What you will do: In the passage on the tubular bridge, how much coal was loaded into the waggons used to test the bridge's strength?

Passage to read:
The tube, when in position, was lowered down upon its bearings on the pier by opening valves in the pontoons, which thus sunk sufficiently to ease them of their load.
The work of raising the tube to its position, 100 feet above high water mark, was a much slower operation, and was attended with serious difficulties. Hydraulic presses were used for the purpose, placed at the top of the piers; two smaller ones, which had served to raise the Conway Bridge, being at one end, and a much larger press, made for the occasion, being fixed at the other. The immense tube was lifted by chains fixed to the heads of the presses, and two steam engines, of 40-horse power each, were employed to force the water into the cylinders. The diameter of the ram of the largest hydraulic press was 20 inches, and the pressure upon it was equal to 2¼ tons on each circular inch. The tube was raised by successive lifts of 6 feet each, and, as it was lifted, the space was built in with masonry for its ultimate bearing. During the operation of lifting, the bottom of the cylinder of the large hydraulic press burst out, and fell on the top of the tube, in which it made a considerable indentation. Mr. Stephenson had provided against the possibility of such accident, by having blocks of wood, an inch thick, introduced under the tube as it was elevated, and these blocks arrested its fall, or it would otherwise have been dashed to pieces. Even the small fall of an inch did considerable injury. This accident caused some delay, but the other tubes were in the meantime progressing, and the completed bridgewas opened for public traffic on the 21st of October, 1850.
The strength of the bridge was tested before passenger trains were allowed to pass through it, by placing in the centre of the longest tubes twenty-eight waggons, loaded with 280 tons of coal, and two locomotives, and by afterwards sending those heavy trains through the bridge at full speed. The deflection of the tubes in the centre amounted to only three-quarters of an inch in each cell; it being rather less when the trains were at full speed than when stationary. The strongest gusts of wind to which the bridge has been exposed have not caused a vibration of more than one inch. The total cost of construction was £601,865; of which sum £3,986 was for experiments, and £158,704 for masonry.

Information shown:
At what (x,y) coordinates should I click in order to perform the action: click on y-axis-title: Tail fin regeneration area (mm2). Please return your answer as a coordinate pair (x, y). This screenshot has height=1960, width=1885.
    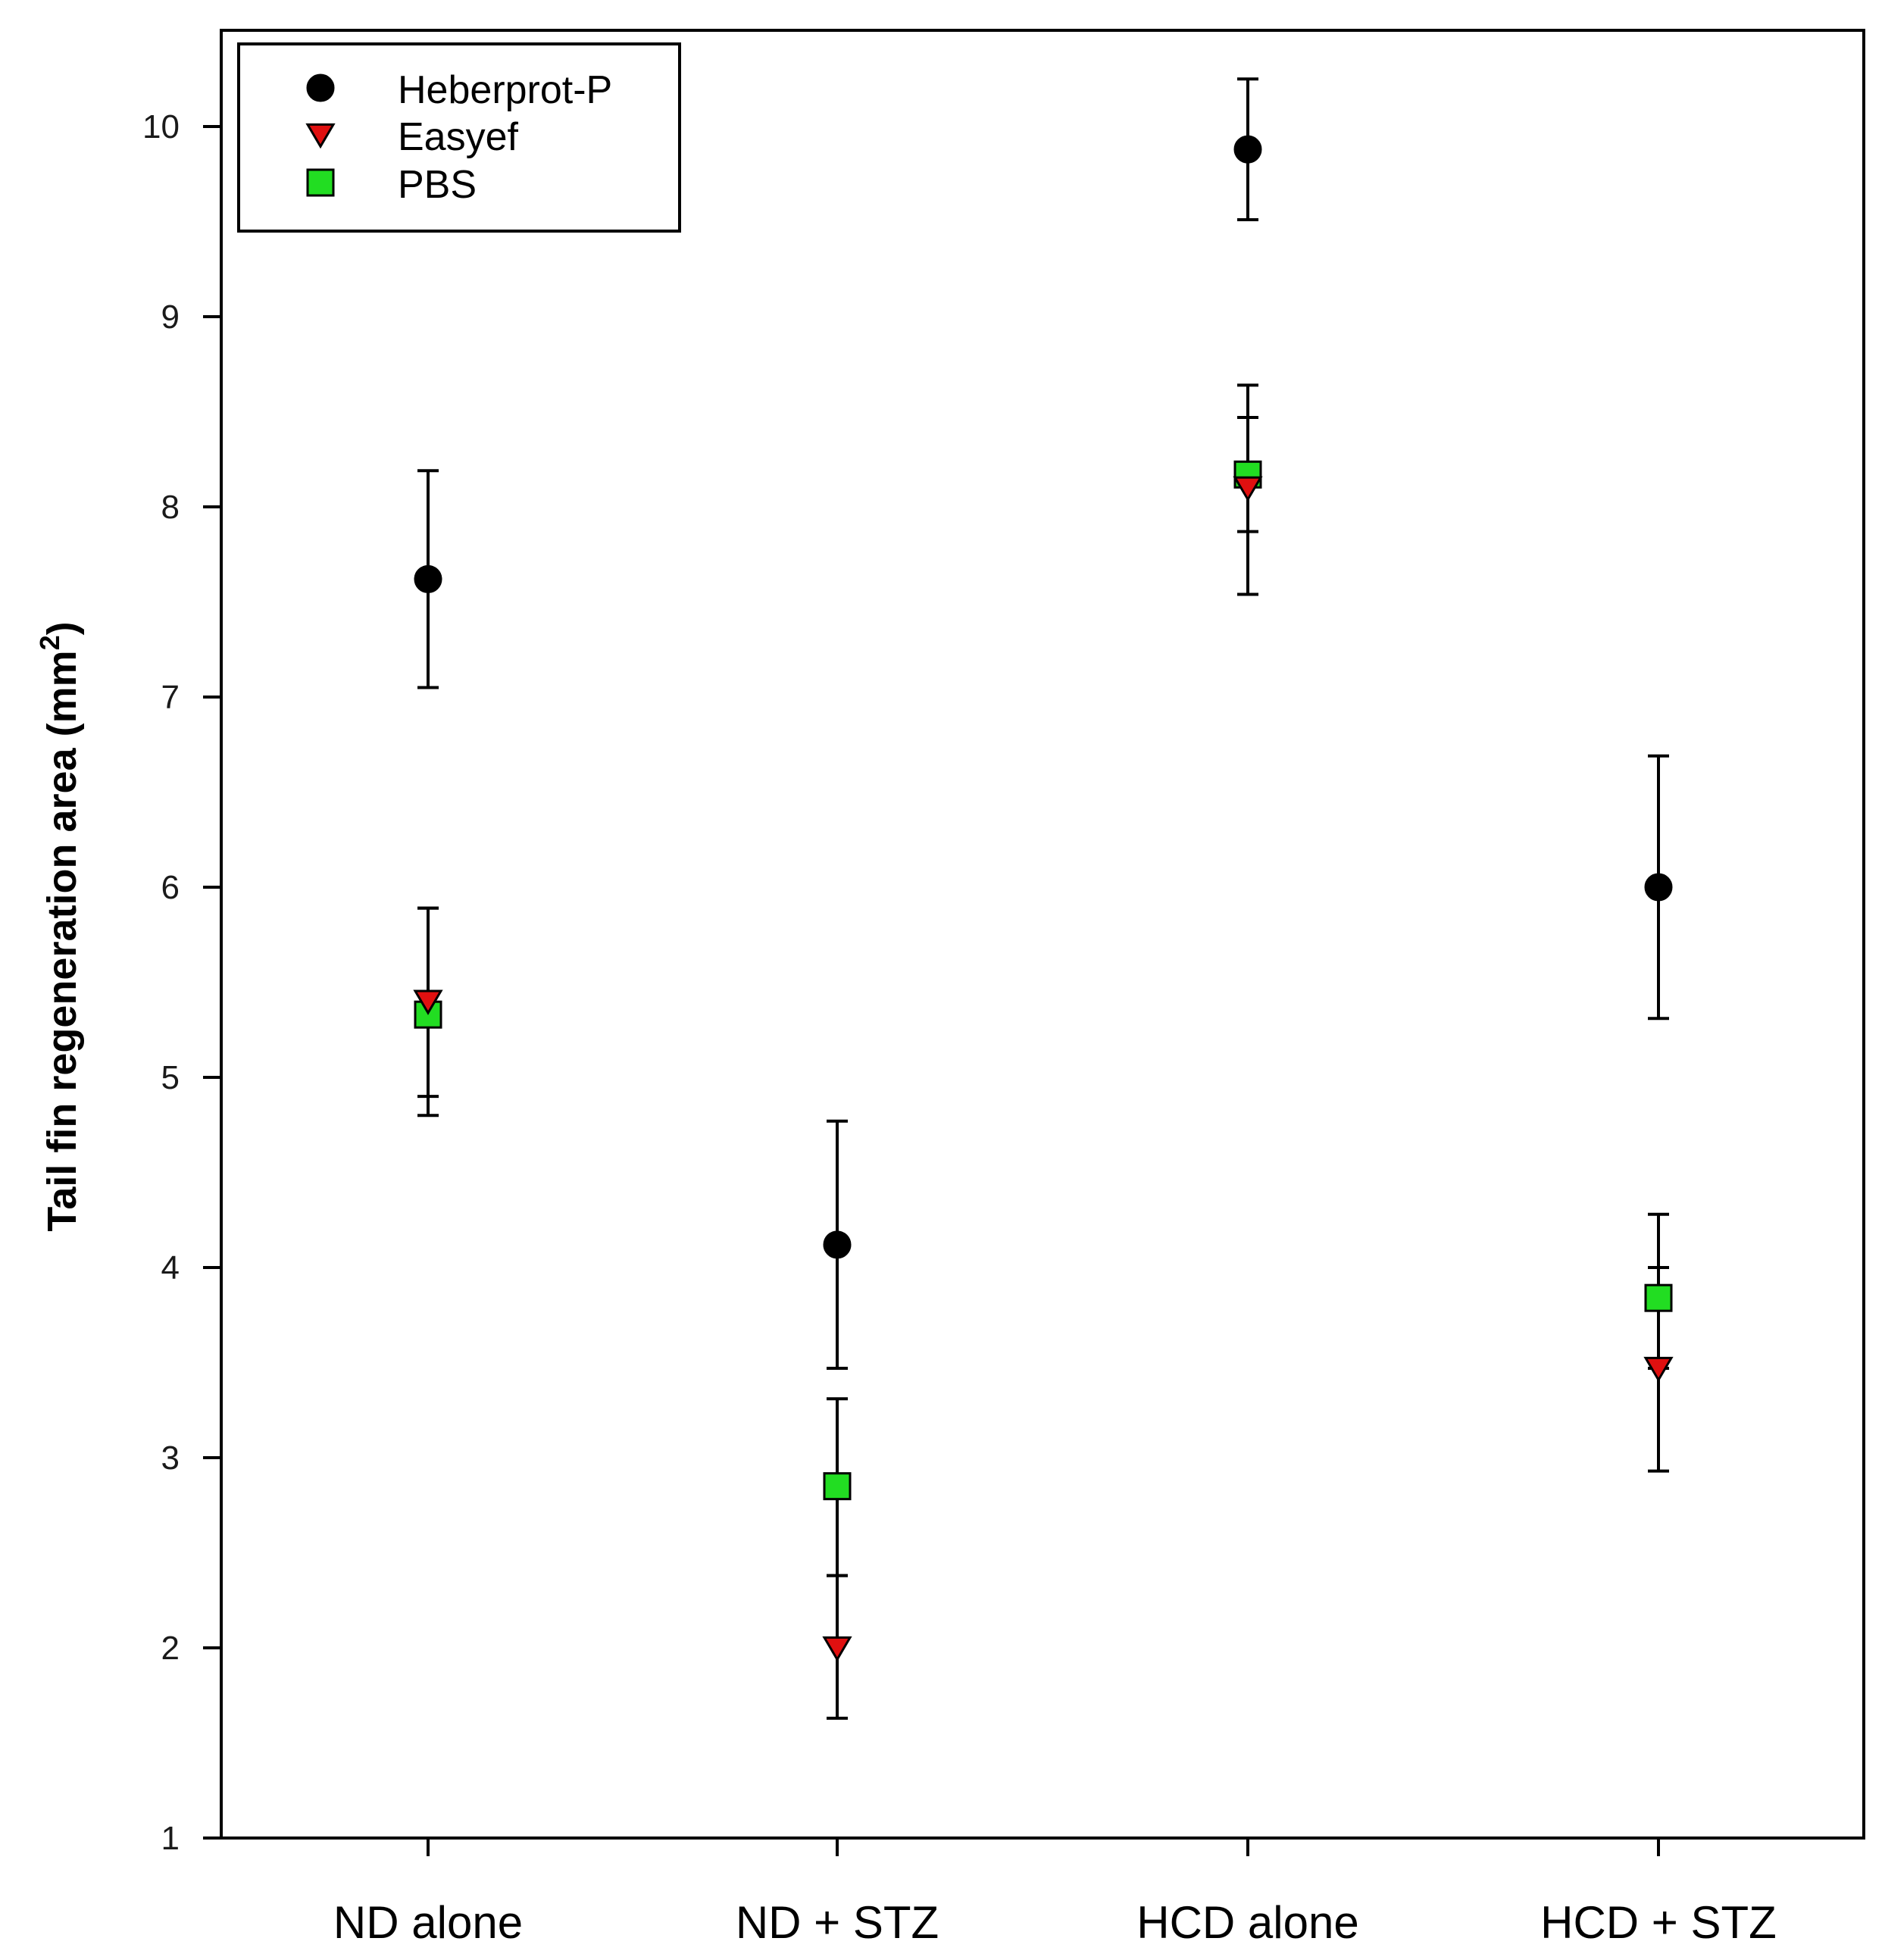
    Looking at the image, I should click on (59, 926).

Solution: 280 tons of coal.